Nowhere in the charge was the jury informed that "[t]he good character of an accused person is a substantive fact, and evidence of such good character should be weighed and considered by the jury in connection with all the other evidence in the case. [Cit.]" Braddy v. State, 172 Ga. App. 386, 389 (323 SE2d 219) (1984). The only reasonable conclusion for the jury to reach in the absence of a charge was that good character is not a fact to be considered. "When there is an appropriate request, a proper instruction should be given in every case where the accused person puts his character in issue. [Cit.]" Id. We find this enumeration to be meritorious, and we must reverse the trial court because to do otherwise would allow justice and due process to take a backseat to convenience.
3. Appellant contends that the trial court erred in charging the jury as to Art. VII, Sec. III, Par. VII, of the 1976 Ga. Constitution.
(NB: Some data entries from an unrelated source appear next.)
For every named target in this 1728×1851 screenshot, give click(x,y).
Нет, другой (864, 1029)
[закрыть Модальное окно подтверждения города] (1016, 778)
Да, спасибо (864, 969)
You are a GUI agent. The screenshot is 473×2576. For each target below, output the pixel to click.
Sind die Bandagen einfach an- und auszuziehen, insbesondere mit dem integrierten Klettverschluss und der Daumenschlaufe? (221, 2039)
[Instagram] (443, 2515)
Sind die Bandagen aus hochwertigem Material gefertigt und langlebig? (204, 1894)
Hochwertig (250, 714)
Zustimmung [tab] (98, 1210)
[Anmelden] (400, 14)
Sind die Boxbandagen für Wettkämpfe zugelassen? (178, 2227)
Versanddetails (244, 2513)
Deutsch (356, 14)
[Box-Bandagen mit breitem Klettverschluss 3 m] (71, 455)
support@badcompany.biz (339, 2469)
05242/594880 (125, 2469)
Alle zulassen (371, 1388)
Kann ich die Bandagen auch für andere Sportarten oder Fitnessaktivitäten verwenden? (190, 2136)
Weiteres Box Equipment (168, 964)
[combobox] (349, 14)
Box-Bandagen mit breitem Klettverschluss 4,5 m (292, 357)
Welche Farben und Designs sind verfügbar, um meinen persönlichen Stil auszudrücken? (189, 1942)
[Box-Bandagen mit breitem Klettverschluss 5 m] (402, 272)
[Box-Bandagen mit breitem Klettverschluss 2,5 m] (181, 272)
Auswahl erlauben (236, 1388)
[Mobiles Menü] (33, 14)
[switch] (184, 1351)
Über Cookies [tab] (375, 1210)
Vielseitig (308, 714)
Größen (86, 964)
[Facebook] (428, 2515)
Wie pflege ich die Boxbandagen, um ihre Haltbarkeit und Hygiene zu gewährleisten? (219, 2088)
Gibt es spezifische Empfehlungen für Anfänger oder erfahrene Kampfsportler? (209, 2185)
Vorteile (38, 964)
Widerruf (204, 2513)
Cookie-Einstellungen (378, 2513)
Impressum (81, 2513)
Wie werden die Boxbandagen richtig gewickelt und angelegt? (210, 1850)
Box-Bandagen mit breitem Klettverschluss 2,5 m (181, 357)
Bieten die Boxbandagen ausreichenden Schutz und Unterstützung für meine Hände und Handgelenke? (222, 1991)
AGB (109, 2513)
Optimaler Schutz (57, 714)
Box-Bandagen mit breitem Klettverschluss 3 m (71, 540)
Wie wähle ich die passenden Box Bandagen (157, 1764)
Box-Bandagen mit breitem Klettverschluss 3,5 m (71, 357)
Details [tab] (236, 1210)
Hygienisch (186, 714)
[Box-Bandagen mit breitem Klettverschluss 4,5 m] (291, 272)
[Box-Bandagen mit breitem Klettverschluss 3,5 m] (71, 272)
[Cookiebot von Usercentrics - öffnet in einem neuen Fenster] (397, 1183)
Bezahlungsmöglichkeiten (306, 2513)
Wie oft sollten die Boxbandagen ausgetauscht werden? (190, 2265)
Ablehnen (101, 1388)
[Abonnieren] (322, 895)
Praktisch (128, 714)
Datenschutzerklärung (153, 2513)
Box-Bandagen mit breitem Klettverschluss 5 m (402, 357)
We agree.
The charge in question reads as follows: "Jurors, I further charge you that the following law was in effect during the years 1969 through 1982: The receiving, directly or indirectly, by any officer of a state or county or member or officer of the government of any interest, profits or perquisites arising from the use or loan of public funds in his hands or monies to be raised through his agency for the state or county purposes shall be deemed a felony and punishable as prescribed by law."
It is undisputed that this provision was not carried over in the 1983 Ga. Constitution and that Art. XI, Sec. I, Par. VI of the 1983 Ga. Constitution specifically repealed this provision. Appellee readily admits in its brief that the Constitution Revision Committee considered this language to be superfluous and intentionally did not carry it over. Committee to Revise Art. II, September 11, 1980; Select Committee and Legislative Overview Committee, August 6, 1981.
That appellant could not be charged with a violation of that law is clear from our holding in State v. Fordham, 172 Ga. App. 853 (324 SE2d 796) (1984), where Gunn v. State, 227 Ga. 786 (4) (183 SE2d 389) (1971), was cited for the proposition that the repeal of a statute making certain described conduct a crime, without a saving provision, puts an end to any prosecution for the offense which has not reached final judgment. However, appellee argues in support of the charge that it was included merely for the jury's consideration since appellant was not charged with violating the repealed law in the indictment. We do not find that argument persuasive.
"The instructions of the court in a criminal trial should be tailored to the indictment and adjusted to the evidence admitted in court. [Cits.] . . . 'It is error to inject into a case on trial any extraneous matter not in issue and unsupported by evidence, whether done by improper argument of counsel or by improper instructions on the part of the court. . . .' [Cits.] 'A charge which injects into the case and submits for the jury's consideration issues not made by the indictment or the evidence tends to confuse the jury as to the true issue in the case, is probably harmful to the defendant and is error requiring the grant of a new trial. . . .' [Cits.]" Crosby v. State, 150 Ga. App. 555, 557 (258 SE2d 264) (1979). For this reason, also, appellant is entitled to a new trial.
We need not address the remaining enumerations of error since we are reversing the conviction for reasons stated in Divisions 2 and 3 of this opinion.
Hylton B. Dupree, Jr., Mark A. Johnson, Stephen C. Steele, Alan G. Poole, for appellant.
DECIDED NOVEMBER 26, 1985 -- REHEARING DENIED DECEMBER 16, 1985 -- CERT. APPLIED FOR.